- **Auszug aus Dokument**:
__________________________________________________

Montag, 26. Januar 2015

Kunstzerstörung (II)

s folgt der zweite Teil meiner kleinen Serie über Kunstzerstörung. Wie schon beim ersten Teil gilt auch hier: Sinn der Reihe ist nicht, daß der Leser am Ende ein großes "Aha!"-Erlebnis hat. Wenn das geschieht, um so besser. Aber grundsätzlich geht es mir darum, eigene Gedanken zu ordnen und ein paar Leute dabei zusehen bzw mitlesen zu lassen.

Heutiges Thema ist Punkt 2.: "Kunstzerstörung durch Nachlässigkeit"

"Ist das Kunst oder kann das weg?" lautet eine Frage, die häufig für Schmunzeln sorgt. Die Putzfrau, welche im Jahre 2011 in Dortmund die Installation ""Wenn's anfängt durch die Decke zu tropfen" des Künstlers Martin Kippenberger ruinierte, indem sie von einem Gummitrog einen verdächtigen Belag herunterschrubbte, hat sich diese Frage sicherlich nicht gestellt. Sie hat einfach mit wahrscheinlich reinem Gewissen so gehandelt, wie sie zu handeln müssen glaubte.

__________________________________________________

Erfasste Daten
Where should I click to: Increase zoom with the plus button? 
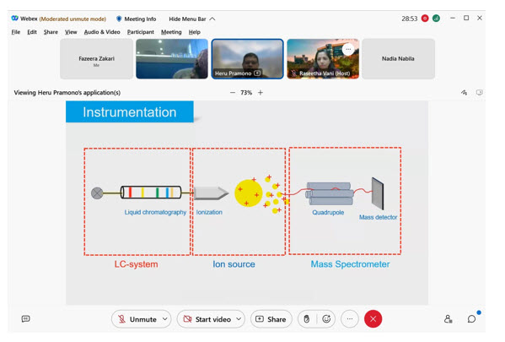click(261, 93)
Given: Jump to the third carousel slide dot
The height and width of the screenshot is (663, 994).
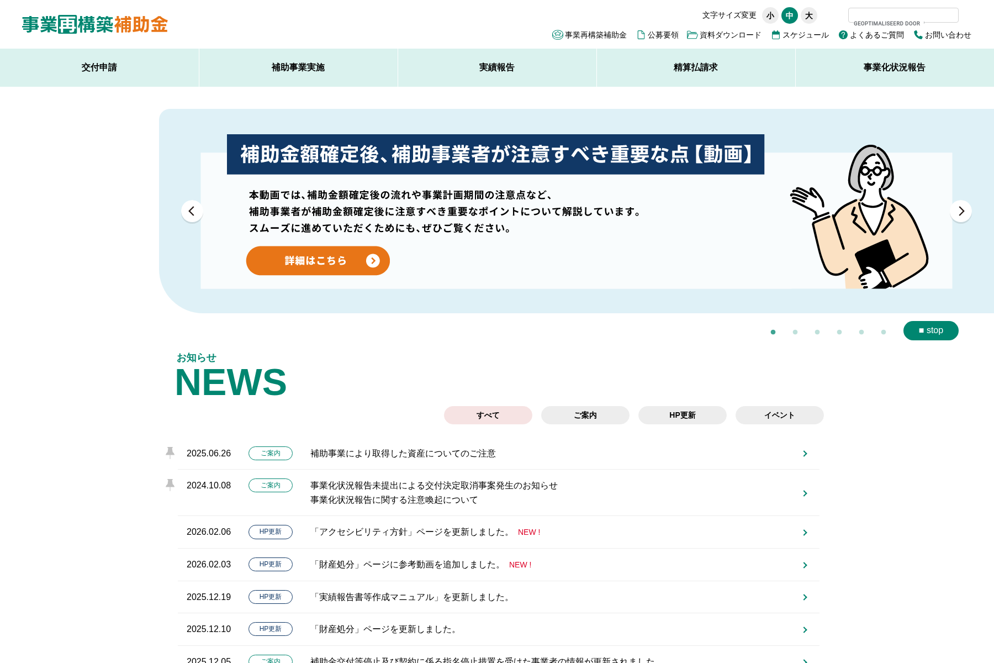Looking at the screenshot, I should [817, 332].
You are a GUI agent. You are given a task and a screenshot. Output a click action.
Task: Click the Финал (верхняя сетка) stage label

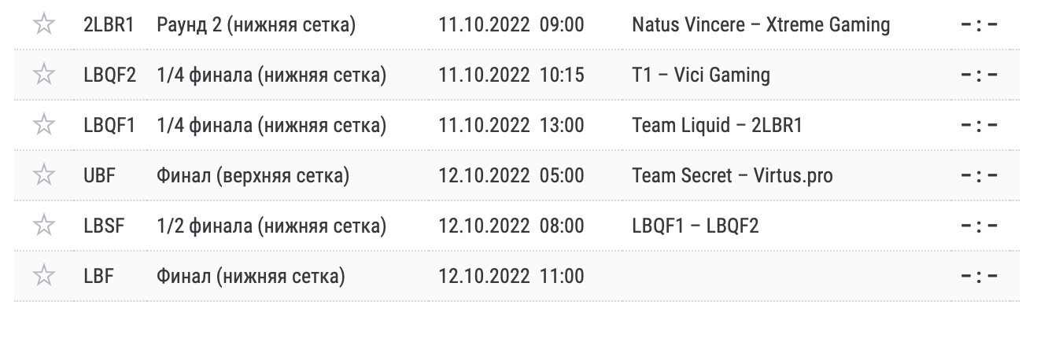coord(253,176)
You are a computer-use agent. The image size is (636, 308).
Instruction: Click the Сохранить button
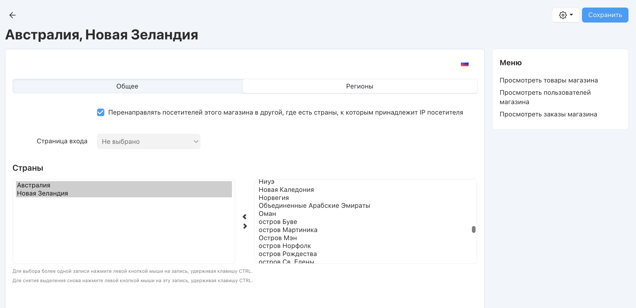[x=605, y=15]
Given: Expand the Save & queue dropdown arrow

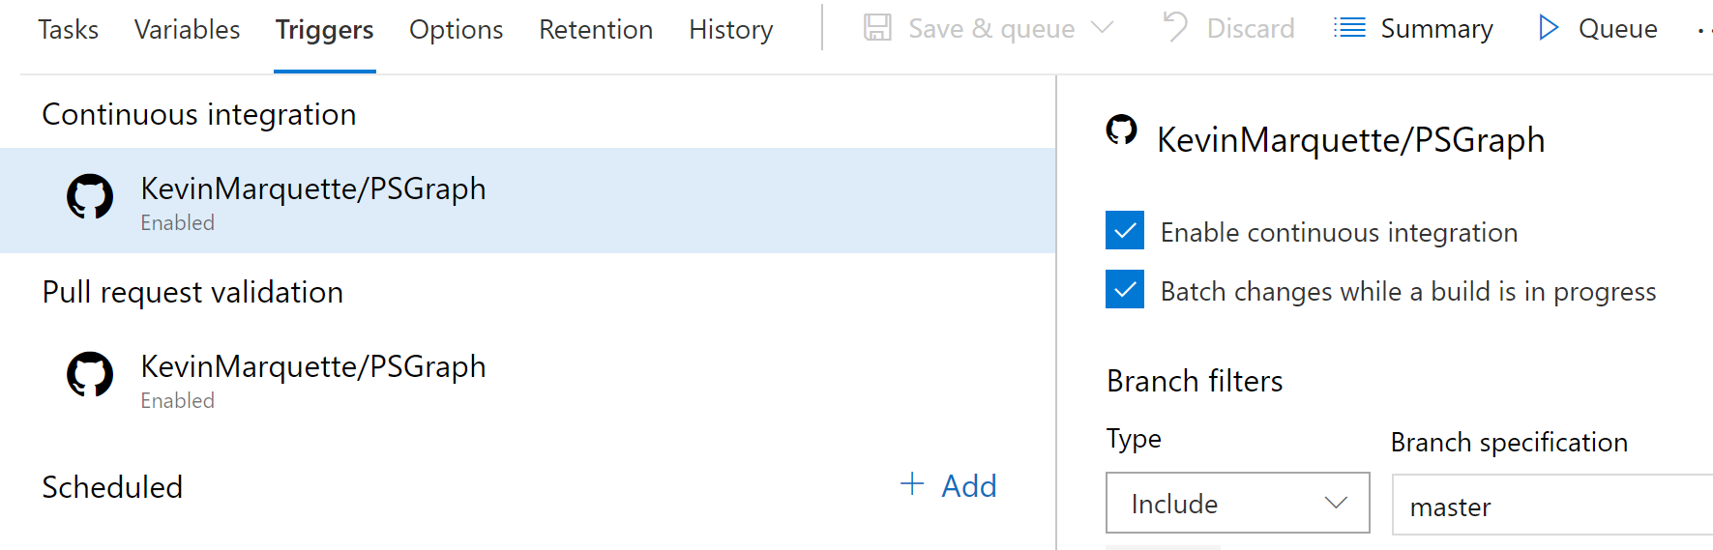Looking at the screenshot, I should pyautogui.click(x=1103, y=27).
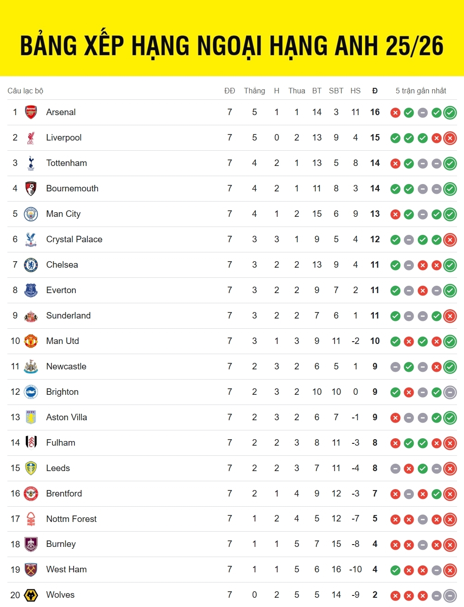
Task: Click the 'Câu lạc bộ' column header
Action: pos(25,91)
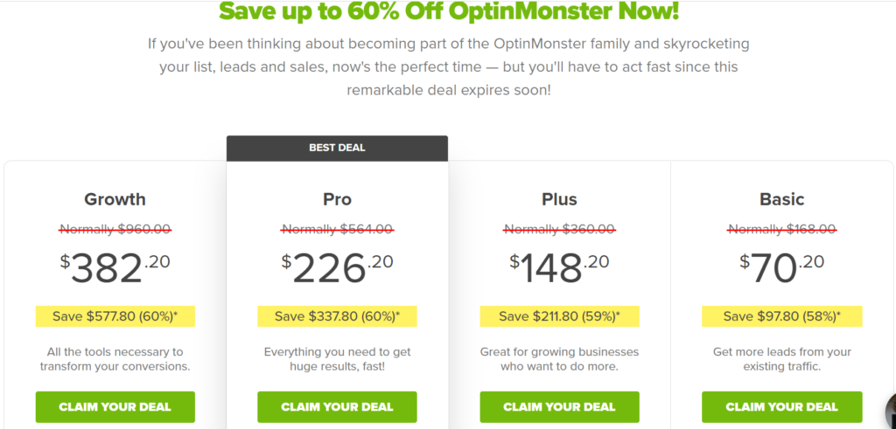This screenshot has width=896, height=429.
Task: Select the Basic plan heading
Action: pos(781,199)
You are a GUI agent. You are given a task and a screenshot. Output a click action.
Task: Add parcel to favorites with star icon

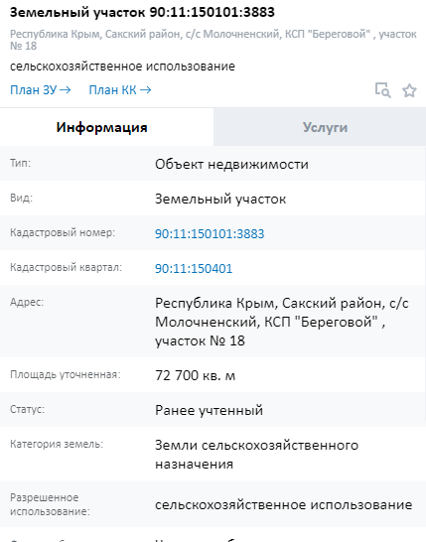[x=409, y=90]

__________________________________________________

- **Zu erledigende Aufgaben**:
1. In welcher Stadt wurde laut dem Text über Kunstzerstörung die Installation von Martin Kippenberger von einer Putzfrau ruiniert?
2. Aktualisiere in den Datenzeilen den Bereich von der Zeile mit „You are a computer-use“ bis zur Zeile mit „[x=605, y=15]“, indem du „Instruction“ durch „Command“ ersetzt. Gib nur diese Zeilen wieder und lass die Bilder dabei weg.
Der Text und die Datenzeilen hängen inhaltlich nicht zusammen.

- **Liste der Lösungen**:
1. In Dortmund.

2.
You are a computer-use agent. The image size is (636, 308).
Command: Click the Сохранить button
[x=605, y=15]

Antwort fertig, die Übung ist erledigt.